Final Exam

Ship-Shape Security

Hazardous cargo puts an ever-growing number of container ships in peril. A student team came up with a data-based solution. 

It’s a potential game-changer for preventing shipping disasters. And it’s the brainchild of a Stevens Senior Design team: Reva Grover, Dehan Kong, Laura Mathews, Daniel Wadler and Samantha Weckesser, all Industrial and Systems Engineering majors and members of the Class of 2023. 

As their capstone project, the team worked directly with the U.S. Coast Guard, under the auspices of Stevens’ Maritime Security Center, to create software that is already helping the agency address one of its biggest headaches: how to prevent container ship disasters — like the six-day fire on an Italian cargo ship in July that killed two firefighters at the Port of Newark, New Jersey — by identifying potentially risky containers for inspection. 

“The Coast Guard has a problem, and I can’t tell you how gratifying it is to have worked on helping them solve it.” — Reva Grover ’23 

“The Coast Guard has a problem, and I can’t tell you how gratifying it is to have worked on helping them solve it,” says Grover. The problem is how to deploy a limited number of inspectors to monitor the massive number of shipping containers now being transported on the high seas. Since the first container ship was launched in 1956, the vessels have ballooned in size. That ship carried 58 containers. Now the largest of the more than 5,000 container ships in use carry more than 20,000. And 98% of container ship fires — catastrophic for crew, firefighters, ship owners and the environment — are caused by improperly stored or undeclared hazardous cargo, according to maritime insurers. 

“The Coast Guard process was not data-driven,” says Beth Austin-DeFares, director of education and outreach at Stevens’ Maritime Security Center, who served as the team’s advisor. “They were inspecting cargo on a random basis. So our students studied the agency’s data and created an algorithm that rates the risk of each container.” 

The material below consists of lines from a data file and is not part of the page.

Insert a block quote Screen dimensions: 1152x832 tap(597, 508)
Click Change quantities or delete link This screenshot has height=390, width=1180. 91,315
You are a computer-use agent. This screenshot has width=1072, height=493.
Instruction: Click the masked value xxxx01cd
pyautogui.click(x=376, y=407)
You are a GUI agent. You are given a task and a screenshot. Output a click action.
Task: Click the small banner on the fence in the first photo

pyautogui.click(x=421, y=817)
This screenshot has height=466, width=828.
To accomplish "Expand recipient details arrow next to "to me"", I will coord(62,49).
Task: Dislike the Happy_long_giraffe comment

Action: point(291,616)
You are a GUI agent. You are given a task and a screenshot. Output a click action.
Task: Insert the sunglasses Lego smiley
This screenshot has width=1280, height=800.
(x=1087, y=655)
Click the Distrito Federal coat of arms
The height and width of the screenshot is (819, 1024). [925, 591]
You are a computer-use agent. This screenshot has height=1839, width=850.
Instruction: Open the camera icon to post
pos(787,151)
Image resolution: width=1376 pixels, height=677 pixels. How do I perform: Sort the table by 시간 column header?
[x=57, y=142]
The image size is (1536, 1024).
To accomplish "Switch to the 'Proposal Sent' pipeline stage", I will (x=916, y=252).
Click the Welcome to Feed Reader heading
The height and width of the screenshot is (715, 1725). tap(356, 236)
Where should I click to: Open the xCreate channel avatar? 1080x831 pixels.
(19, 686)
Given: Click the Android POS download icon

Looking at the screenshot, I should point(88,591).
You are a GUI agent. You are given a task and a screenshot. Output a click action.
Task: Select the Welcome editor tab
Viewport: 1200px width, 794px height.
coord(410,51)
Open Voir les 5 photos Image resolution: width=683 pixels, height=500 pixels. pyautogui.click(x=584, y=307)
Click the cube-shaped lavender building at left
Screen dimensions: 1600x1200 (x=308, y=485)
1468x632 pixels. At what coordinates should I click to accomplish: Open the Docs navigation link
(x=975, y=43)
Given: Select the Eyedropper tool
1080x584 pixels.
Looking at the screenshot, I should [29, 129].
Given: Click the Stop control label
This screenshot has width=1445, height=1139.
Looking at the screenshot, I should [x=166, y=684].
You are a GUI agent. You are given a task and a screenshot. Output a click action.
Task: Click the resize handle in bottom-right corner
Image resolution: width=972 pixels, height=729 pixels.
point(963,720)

Weckesser fell in love with the project during a 2021 stint with the Maritime Security Center’s Summer Research Institute. With Austin-DeFares’ support, she made it her senior capstone project and recruited the team from the tight-knit Industrial and Systems Engineering community. “We’re problem solvers,” Weckesser says. 

In fall 2022 they won first prize at the Maritime Risk Symposium hosted by Argonne National Laboratory in Lemont, IL. In December, Coast Guard leadership traveled to Stevens to hear the team present its ideas. And in April 2023 they won the $10,000 grand prize in Stevens’ Ansary Entrepreneurship Competition

Their Coast Guard collaborators at the Port of New York and New Jersey report a threefold improvement in their ability to detect problem containers. And Weckesser is working to expand the process and launch a business. 

“It sets our students apart to send them out into the world with such rich experience in the field,” says Austin-DeFares. “It’s amazing the pathways that evolve for them as a result.” 

— Joan Katherine Cramer

The Team's Timeline

Then 

Not only did Samantha Weckesser ’23 assemble last year’s award-winning senior capstone project team, she also secured a Department of Homeland Security internship this past summer to work on the Staten Island Coast Guard base, helping to thoroughly integrate the algorithm into their system. 

Now 

With partner and computer science major Andrew Narvaez ’23, Weckesser is working on creating an ambitious business based on this technology, hoping to save lives, money — and the planet — across the transportation landscape. “We’re fondly calling it Sea Hag,” she says. 

On the Horizon

“We already have a website and logo, and our dream is to conquer the entire transportation domain: maritime, rail, air, truck,” Weckesser says. “Everyone has data. They just need to know how to use it and that’s how we can help.”